DIRECTIVES>
a – In the opinion piece on Gaza and apartheid, answer these:
(i) What did the man say his "hydra-shock" rounds would do?
(ii) What business did he say he was in?
(iii) How many years in jail did he attribute to Mandela?
b – Could you pick up the opinion piece on Gaza and apartheid after its final sentence and keep writing it?

EXCERPT TO READ>
--- Start ---

A BOMBED-OUT BANTUSTAN. REALLY?
The “document of principles” Israeli Prime Minister Binyamin Netanyahu laid out for post-war management of Gaza looks more like a backroom amateur’s attempt to clone South Africa’s Bantustan plan for keeping blacks in poverty and subservience. If that’s the best he can come up with, there are a couple of other apartheid quirks more worthy of consideration.
Reporting on the build-up to South Africa’s first one- person-one-vote elections, we went to a fortified home on the outskirts of Pretoria to interview a man whose politics would make the Ku Klux Klan, QAnon adherents and MAGA conspiracy zealots seem liberal.
He proudly informed us the pistol and extra magazines strapped on his hip included “hydra-shock” rounds that would “go right through a man and blow his back away.”
He said he was “in the chemical business”, which meant “I can start chemical warfare if I want to.”
What, I asked, would make him do that?
Without batting an eye, he said: “If the (extreme pejorative for black people) take power.”
A few weeks later, Mandela won the election, so we went back to ask Mr Chemical Warfare what he thought about it.
“I voted for Mandela,” he said.
When I got my breath back, I asked him why.
“One word,” he said. “Reconciliation. Any man, especially a black, who can spend twenty-seven years in our jails and come out and say reconciliation (which Mandela did, repeatedly), I say give him a chance.”
THE EQUIVALENT
The much-touted and ever distant “day after” in Gaza, and by extension the entire Israeli-Palestinian conflict, will require such men on both sides.

--- End ---

DATA ROWS>
--- Start ---

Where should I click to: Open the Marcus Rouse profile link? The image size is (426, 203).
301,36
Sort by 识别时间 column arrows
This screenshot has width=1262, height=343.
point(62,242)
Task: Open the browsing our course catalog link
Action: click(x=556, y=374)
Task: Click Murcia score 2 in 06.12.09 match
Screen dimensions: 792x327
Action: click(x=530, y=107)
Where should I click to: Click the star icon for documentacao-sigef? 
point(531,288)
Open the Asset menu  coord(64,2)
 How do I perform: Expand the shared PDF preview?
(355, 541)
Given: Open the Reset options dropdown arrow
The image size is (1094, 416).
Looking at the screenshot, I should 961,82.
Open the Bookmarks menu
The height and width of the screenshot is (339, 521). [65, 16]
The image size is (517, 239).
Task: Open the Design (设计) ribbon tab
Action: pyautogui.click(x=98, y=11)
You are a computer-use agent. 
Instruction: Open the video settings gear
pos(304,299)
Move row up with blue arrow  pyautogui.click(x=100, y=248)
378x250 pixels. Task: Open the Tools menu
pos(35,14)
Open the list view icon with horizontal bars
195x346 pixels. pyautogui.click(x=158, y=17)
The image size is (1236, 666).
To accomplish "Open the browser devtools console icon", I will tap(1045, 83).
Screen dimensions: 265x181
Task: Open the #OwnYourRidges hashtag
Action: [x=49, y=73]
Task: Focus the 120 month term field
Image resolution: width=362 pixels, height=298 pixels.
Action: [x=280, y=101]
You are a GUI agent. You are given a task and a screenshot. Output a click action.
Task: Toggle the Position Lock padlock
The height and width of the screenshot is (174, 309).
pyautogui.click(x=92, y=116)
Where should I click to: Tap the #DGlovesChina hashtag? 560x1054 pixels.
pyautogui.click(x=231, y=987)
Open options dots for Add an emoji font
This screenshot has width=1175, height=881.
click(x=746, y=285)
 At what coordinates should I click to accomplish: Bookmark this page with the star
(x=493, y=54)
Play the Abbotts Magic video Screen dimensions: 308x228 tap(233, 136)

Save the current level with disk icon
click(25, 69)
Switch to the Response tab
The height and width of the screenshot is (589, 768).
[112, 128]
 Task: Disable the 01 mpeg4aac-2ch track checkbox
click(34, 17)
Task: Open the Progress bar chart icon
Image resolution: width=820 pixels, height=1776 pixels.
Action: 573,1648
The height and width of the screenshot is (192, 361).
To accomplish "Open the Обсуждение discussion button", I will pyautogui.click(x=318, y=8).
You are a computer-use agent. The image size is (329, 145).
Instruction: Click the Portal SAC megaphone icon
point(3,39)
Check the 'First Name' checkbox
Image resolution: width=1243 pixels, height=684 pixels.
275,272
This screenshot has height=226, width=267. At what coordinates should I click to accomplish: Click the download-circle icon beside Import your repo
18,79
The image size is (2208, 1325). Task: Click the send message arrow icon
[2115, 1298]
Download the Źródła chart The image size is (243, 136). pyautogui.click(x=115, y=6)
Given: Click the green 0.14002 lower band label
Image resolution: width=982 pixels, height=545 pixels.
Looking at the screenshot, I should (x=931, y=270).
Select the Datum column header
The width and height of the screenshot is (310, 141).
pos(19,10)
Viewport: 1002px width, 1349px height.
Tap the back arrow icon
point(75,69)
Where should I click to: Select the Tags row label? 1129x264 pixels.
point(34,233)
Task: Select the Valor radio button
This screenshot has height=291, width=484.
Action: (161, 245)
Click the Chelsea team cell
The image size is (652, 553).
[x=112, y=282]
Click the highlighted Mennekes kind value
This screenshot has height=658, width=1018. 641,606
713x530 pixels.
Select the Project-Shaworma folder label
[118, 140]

--- End ---

PER-TASK ANSWERS>
a –
(i) They would "go right through a man and blow his back away."
(ii) The chemical business.
(iii) Twenty-seven years.

b –
Ami Ayalon, a highly decorated Israeli official who once led the Shin Bet security service, pinpoints Marwan Barghouti as the Palestinian most likely to fit the bill. Currently serving consecutive life sentences in an Israeli jail for various acts of terrorism, the 64-year old Barghouti speaks fluent Arabic, Hebrew and English, and tops the polls as the politician Palestinians most respect. “He is the only leader who can lead Palestinians to a state alongside Israel,” Mr Ayalon said. “First of all because he believes in the concept of two states, and secondly because he won his legitimacy by sitting in our jails.”
The divisions between the perpetrators and victims of apartheid are in many ways mirrored in the Israel-Palestinian struggle. As former U.S. ambassador to Israel and Assistant Secretary for Near Eastern Affairs, Martin Indyk, wrote recently: “…there is a complete disconnection between renewed international calls for a two-state solution and the fears and desires currently shaping Israeli and Palestinian society.”
Any hope of addressing that requires the equivalents of Mandela and F.W. De Klerk, the last white president of South Africa. So far, there’s no one like them even close to being in place.
TIME FOR A FOCUS SHIFT?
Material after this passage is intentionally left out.